BEGIN Record extracts
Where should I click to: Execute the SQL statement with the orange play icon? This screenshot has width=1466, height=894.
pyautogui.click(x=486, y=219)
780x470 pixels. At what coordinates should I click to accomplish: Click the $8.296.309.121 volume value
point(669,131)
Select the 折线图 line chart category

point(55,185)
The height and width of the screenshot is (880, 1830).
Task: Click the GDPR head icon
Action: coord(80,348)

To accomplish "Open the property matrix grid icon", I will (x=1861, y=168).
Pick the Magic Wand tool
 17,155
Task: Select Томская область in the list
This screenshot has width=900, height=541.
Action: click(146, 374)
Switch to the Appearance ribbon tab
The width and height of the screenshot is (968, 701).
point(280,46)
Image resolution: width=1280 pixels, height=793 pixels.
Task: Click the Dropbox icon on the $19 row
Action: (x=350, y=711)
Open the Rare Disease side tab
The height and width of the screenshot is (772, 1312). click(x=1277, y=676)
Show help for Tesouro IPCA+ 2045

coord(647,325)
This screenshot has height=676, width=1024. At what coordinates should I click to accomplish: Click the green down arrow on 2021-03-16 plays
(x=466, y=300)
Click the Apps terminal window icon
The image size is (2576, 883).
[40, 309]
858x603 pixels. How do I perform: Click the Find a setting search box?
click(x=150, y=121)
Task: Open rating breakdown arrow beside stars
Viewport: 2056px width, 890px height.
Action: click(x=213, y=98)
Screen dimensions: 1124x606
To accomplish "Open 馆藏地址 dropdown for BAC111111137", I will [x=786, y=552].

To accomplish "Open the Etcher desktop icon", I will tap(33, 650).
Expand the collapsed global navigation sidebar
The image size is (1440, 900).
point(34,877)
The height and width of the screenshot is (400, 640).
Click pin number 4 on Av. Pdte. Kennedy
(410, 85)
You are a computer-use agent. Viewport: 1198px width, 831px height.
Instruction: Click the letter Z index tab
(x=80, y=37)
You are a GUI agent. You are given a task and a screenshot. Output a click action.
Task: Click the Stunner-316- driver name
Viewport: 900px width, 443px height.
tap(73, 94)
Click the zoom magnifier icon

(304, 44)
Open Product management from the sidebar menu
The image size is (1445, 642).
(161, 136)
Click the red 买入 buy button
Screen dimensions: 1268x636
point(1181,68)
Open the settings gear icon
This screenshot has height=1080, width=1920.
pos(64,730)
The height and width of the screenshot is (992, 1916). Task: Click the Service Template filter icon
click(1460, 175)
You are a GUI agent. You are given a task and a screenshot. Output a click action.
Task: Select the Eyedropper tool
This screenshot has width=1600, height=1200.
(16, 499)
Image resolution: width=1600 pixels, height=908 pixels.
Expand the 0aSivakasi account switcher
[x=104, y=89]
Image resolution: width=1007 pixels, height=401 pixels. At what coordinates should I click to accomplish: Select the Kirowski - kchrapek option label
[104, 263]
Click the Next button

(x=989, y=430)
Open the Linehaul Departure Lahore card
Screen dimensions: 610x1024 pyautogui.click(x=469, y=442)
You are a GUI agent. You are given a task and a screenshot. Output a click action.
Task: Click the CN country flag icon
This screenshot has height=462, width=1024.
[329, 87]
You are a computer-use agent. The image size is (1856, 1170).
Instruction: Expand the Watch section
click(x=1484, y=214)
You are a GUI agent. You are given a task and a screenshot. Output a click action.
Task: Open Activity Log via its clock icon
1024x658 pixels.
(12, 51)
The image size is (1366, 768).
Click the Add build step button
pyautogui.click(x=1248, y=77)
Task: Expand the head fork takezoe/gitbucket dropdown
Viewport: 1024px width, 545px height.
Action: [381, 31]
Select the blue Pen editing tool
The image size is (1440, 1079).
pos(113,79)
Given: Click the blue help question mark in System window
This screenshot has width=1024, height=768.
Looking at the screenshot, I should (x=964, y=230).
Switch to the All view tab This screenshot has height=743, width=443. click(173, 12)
END Record extracts
● **Problem to work on**
In this exercise, repeat all entries exactly.

● **Exercise result**
Where should I click to: Execute the SQL statement with the orange play icon? This screenshot has width=1466, height=894.
pyautogui.click(x=486, y=219)
780x470 pixels. At what coordinates should I click to accomplish: Click the $8.296.309.121 volume value
point(669,131)
Select the 折线图 line chart category

point(55,185)
The height and width of the screenshot is (880, 1830).
Task: Click the GDPR head icon
Action: coord(80,348)

To accomplish "Open the property matrix grid icon", I will (x=1861, y=168).
Pick the Magic Wand tool
 17,155
Task: Select Томская область in the list
This screenshot has width=900, height=541.
Action: click(146, 374)
Switch to the Appearance ribbon tab
The width and height of the screenshot is (968, 701).
point(280,46)
Image resolution: width=1280 pixels, height=793 pixels.
Task: Click the Dropbox icon on the $19 row
Action: (x=350, y=711)
Open the Rare Disease side tab
The height and width of the screenshot is (772, 1312). click(x=1277, y=676)
Show help for Tesouro IPCA+ 2045

coord(647,325)
This screenshot has height=676, width=1024. At what coordinates should I click to accomplish: Click the green down arrow on 2021-03-16 plays
(x=466, y=300)
Click the Apps terminal window icon
The image size is (2576, 883).
[40, 309]
858x603 pixels. How do I perform: Click the Find a setting search box?
click(x=150, y=121)
Task: Open rating breakdown arrow beside stars
Viewport: 2056px width, 890px height.
Action: click(x=213, y=98)
Screen dimensions: 1124x606
To accomplish "Open 馆藏地址 dropdown for BAC111111137", I will [x=786, y=552].

To accomplish "Open the Etcher desktop icon", I will tap(33, 650).
Expand the collapsed global navigation sidebar
The image size is (1440, 900).
point(34,877)
The height and width of the screenshot is (400, 640).
Click pin number 4 on Av. Pdte. Kennedy
(410, 85)
You are a computer-use agent. Viewport: 1198px width, 831px height.
Instruction: Click the letter Z index tab
(x=80, y=37)
You are a GUI agent. You are given a task and a screenshot. Output a click action.
Task: Click the Stunner-316- driver name
Viewport: 900px width, 443px height.
tap(73, 94)
Click the zoom magnifier icon

(304, 44)
Open Product management from the sidebar menu
The image size is (1445, 642).
(161, 136)
Click the red 买入 buy button
Screen dimensions: 1268x636
point(1181,68)
Open the settings gear icon
This screenshot has height=1080, width=1920.
pos(64,730)
The height and width of the screenshot is (992, 1916). Task: Click the Service Template filter icon
click(1460, 175)
You are a GUI agent. You are given a task and a screenshot. Output a click action.
Task: Select the Eyedropper tool
This screenshot has width=1600, height=1200.
(16, 499)
Image resolution: width=1600 pixels, height=908 pixels.
Expand the 0aSivakasi account switcher
[x=104, y=89]
Image resolution: width=1007 pixels, height=401 pixels. At what coordinates should I click to accomplish: Select the Kirowski - kchrapek option label
[104, 263]
Click the Next button

(x=989, y=430)
Open the Linehaul Departure Lahore card
Screen dimensions: 610x1024 pyautogui.click(x=469, y=442)
You are a GUI agent. You are given a task and a screenshot. Output a click action.
Task: Click the CN country flag icon
This screenshot has height=462, width=1024.
[329, 87]
You are a computer-use agent. The image size is (1856, 1170).
Instruction: Expand the Watch section
click(x=1484, y=214)
You are a GUI agent. You are given a task and a screenshot. Output a click action.
Task: Open Activity Log via its clock icon
1024x658 pixels.
(12, 51)
The image size is (1366, 768).
Click the Add build step button
pyautogui.click(x=1248, y=77)
Task: Expand the head fork takezoe/gitbucket dropdown
Viewport: 1024px width, 545px height.
Action: [381, 31]
Select the blue Pen editing tool
The image size is (1440, 1079).
pos(113,79)
Given: Click the blue help question mark in System window
This screenshot has width=1024, height=768.
Looking at the screenshot, I should (x=964, y=230).
Switch to the All view tab This screenshot has height=743, width=443. click(173, 12)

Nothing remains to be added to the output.